During the presidential campaign, and particularly since the election, conservative talk radio and the blogosphere have been abuzz with rumors that the Democratic agenda would include reviving the Fairness Doctrine.  Prominent media activists have labeled such claims as fantasy and asserted they have no interest in reviving the policy, which required broadcast licensees to air “controversial issues of public importance” and to do so in a “balanced” way.
    
That debate has now been joined in Washington by actual experts in communications law.  FCC Commissioner Robert M. McDowell, speaking at a Media Institute luncheon on Jan. 28, warned that there may be efforts to bring back the principles underlying the Fairness Doctrine, albeit in some modified form that may extend beyond the broadcasting medium.  In response, my friend Henry Geller, the venerable former FCC general counsel, criticized Commissioner McDowell’s views about the Doctrine and the concept of spectrum scarcity, and suggested instead that other new regulatory approaches may be appropriate.  

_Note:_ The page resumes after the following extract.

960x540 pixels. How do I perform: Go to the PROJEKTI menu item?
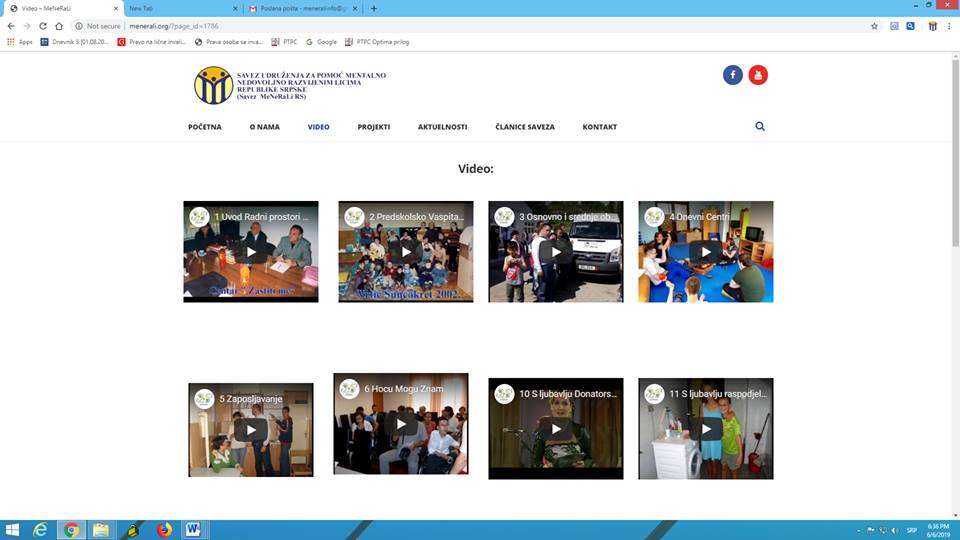(x=374, y=127)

In a commentary written for Broadcasting & Cable, Henry acknowledged that “with the growth of cable, satellite, wireless, and, above all, the Internet, it is most unlikely that the fairness doctrine will return as a matter of general policy.”  But he also outlined other possible approaches, such as a spectrum fee to support meritorious programming, and suggested that the overriding issue is “the appropriate regulatory scheme for broadcasting in the 21st Century … not this skirmish over the unlikely re-appearance of the fairness doctrine.”
    
This looks like a debate in which both sides agree on two fundamental premises: (1) that the Fairness Doctrine is not likely to be resurrected, at least not in the form that existed before 1987; and (2) the real issue going forward is what type of regulatory model should be applied to broadcasting and other electronic media.  

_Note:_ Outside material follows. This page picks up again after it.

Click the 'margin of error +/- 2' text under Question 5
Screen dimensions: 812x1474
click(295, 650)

Commissioner McDowell identified and critiqued various ways in which the government may assert its authority over broadcasting and other electronic media (including the Internet), while Henry Geller highlighted ways in which the “public trustee obligation” might be “clarified and made more effective.”  In short, they agree on the central issue, but simply offer quite different perspectives on the desirability of enforcing “public trustee” requirements.  
    
This overriding question about the proper regulatory approach is not confronting us because a new administration has come to Washington.  The Republican FCC under Chairman Kevin Martin launched an unprecedented number of regulatory initiatives designed to bolster and perpetuate government control over broadcast content and to extend such policies to other media. 

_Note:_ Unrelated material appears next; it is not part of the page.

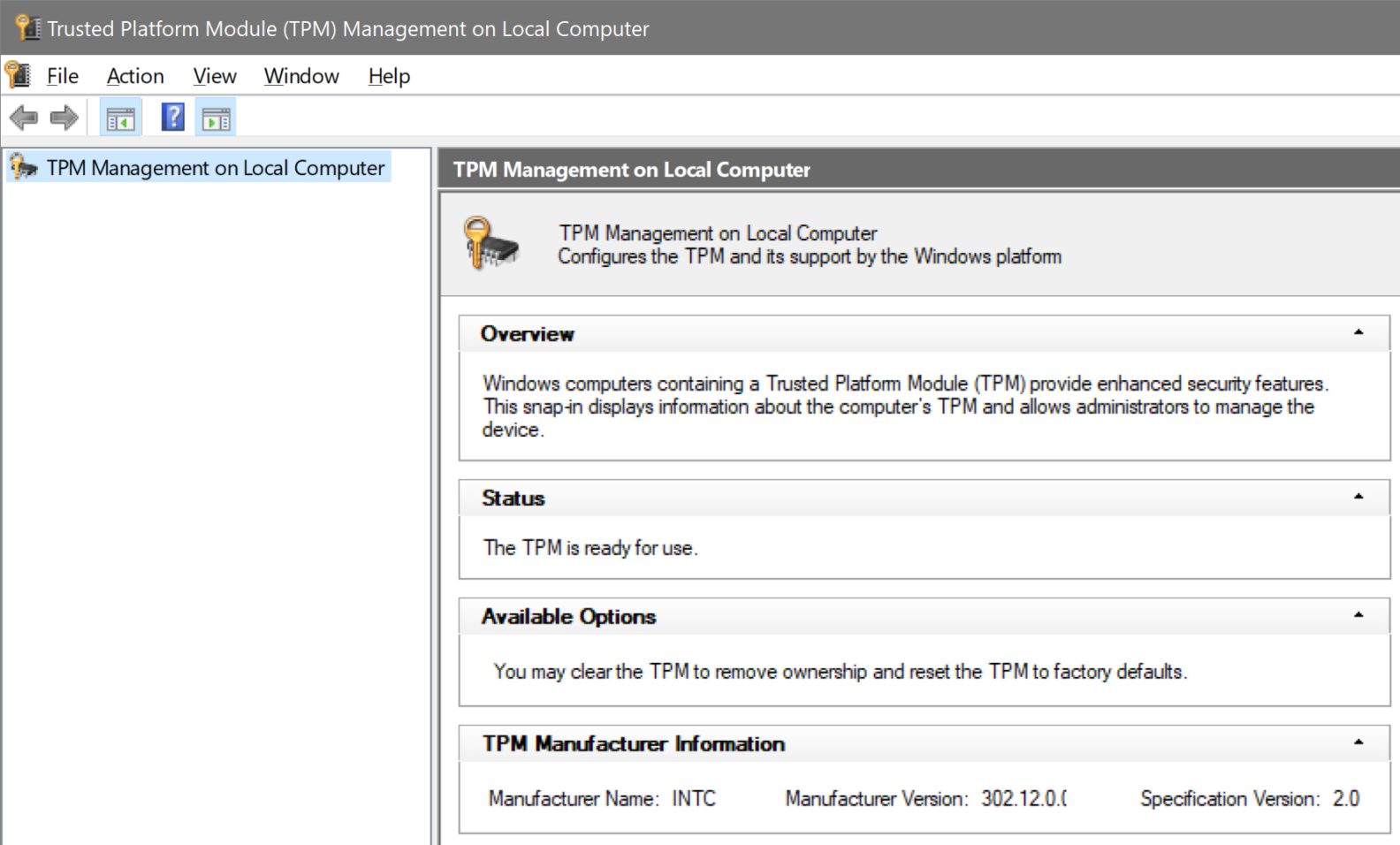Click the key-and-chip TPM icon in the details header
The width and height of the screenshot is (1400, 845).
tap(491, 244)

These efforts included a single-minded campaign to restrict broadcast indecency and Chairman Martin’s overzealous efforts to require a-la-carte marketing of cable and satellite programming.  They also included the regulation of video news releases – on cable as well as broadcasting – and proposed new rules to restrict product placement.  
    
One of Chairman Martin’s most ambitious initiatives, the so-called “enhanced disclosure form” which requires detailed quarterly reports on broadcast news and public affairs programming, and his proposed “localism” guidelines, to be overseen by mandatory local “advisory committees” and enforced by licensing review, would give the government far greater control over private editorial judgment than ever existed under the Fairness Doctrine.  In fact, forget the Fairness Doctrine.  “Localism” is the new “fairness.”  
    
The common element in all of these initiatives is the assumption that the government should oversee broadcasters’ (and perhaps others’) editorial choices – a philosophy that is antithetical to traditional First Amendment principles.  The real question, then, is whether the FCC can continue to maintain the legal fiction, eroded by time, technology, and case law, that the media it regulates are not entitled to full Constitutional protection.